This post explores how implicit user-item interaction sparsity poses a challenge for matrix factorization (model-based) collaborative filtering recommender systems.

Primer

This post assumes understanding of the general recommendations machine learning (ML) problem, basic modeling approaches, and commonly used evaluation metrics. For a refresher, check out Google’s recommender systems mini-course which introduces Content-Based Filtering (CBF), Collaborative Filtering (CF) with Matrix Factorization (MF), and Deep Neural Networks (DNN). The remainder of this post focuses on MF for sparse implicit user-item interactions.

Matrix Factorization

CF with MF is a type of model-based (parametric) algorithm that decomposes $\mathbf{V}$ (user-item interaction matrix) into a product of two matrices, $\mathbf{W}$ (latent user embeddings) and $\mathbf{H}$ (latent item embeddings), by minimizing some flavor of reconstruction error. Although MF is inherently linear, it is a “tried and true” technique that is often reported to produce serendipitous recommendations.

\[\mathbf{W}\mathbf{H}^\top \approx \mathbf{V} \tag{1} \label{1}\]

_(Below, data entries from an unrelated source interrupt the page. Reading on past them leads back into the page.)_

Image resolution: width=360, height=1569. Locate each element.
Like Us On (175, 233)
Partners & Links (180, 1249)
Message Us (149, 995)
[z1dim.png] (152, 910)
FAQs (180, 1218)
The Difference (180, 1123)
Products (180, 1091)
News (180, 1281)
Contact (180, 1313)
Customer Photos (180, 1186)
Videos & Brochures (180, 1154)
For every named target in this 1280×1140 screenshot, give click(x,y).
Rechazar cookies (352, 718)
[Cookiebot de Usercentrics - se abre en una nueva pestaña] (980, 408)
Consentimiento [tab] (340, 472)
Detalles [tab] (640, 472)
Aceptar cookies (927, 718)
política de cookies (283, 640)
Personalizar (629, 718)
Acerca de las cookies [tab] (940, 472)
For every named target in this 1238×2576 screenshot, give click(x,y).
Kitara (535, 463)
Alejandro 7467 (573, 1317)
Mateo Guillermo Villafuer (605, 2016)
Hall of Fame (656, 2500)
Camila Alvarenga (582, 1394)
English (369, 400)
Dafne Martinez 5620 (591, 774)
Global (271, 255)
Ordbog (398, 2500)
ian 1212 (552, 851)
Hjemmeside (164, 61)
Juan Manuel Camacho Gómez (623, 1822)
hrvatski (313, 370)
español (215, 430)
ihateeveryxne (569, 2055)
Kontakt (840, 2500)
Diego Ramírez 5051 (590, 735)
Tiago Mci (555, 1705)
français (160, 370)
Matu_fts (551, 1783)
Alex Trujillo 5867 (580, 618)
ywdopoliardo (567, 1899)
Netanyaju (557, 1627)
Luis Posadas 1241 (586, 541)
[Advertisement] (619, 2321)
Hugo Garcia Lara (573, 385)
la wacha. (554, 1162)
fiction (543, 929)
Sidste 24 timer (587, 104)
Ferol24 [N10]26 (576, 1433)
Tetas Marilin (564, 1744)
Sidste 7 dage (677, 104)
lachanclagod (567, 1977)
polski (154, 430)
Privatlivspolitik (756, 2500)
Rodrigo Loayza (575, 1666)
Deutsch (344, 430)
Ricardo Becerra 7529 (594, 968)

The algorithm exposes a hyperparameter that serves to expand or contract the dimensionality of the columns in $\mathbf{W}$ and the rows in $\mathbf{H}$. It can be set so that $\mathbf{W}$ and $\mathbf{H}$ become low-rank factors of $\mathbf{V}$, forcing a compressed encoding that captures latent structure (important information) for approximating $\mathbf{V}$.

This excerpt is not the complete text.